• Assignment: Your answer must be an exact copy of the listing below.

• Supplied data:
☆ ☆ ☆ ☆ ☆

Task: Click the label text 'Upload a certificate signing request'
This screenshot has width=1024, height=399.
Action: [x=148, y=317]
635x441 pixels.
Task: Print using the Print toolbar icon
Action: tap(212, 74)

☆ ☆ ☆ ☆ ☆

• Solved problem:
Task: Click the label text 'Upload a certificate signing request'
This screenshot has width=1024, height=399.
Action: [x=148, y=317]
635x441 pixels.
Task: Print using the Print toolbar icon
Action: tap(212, 74)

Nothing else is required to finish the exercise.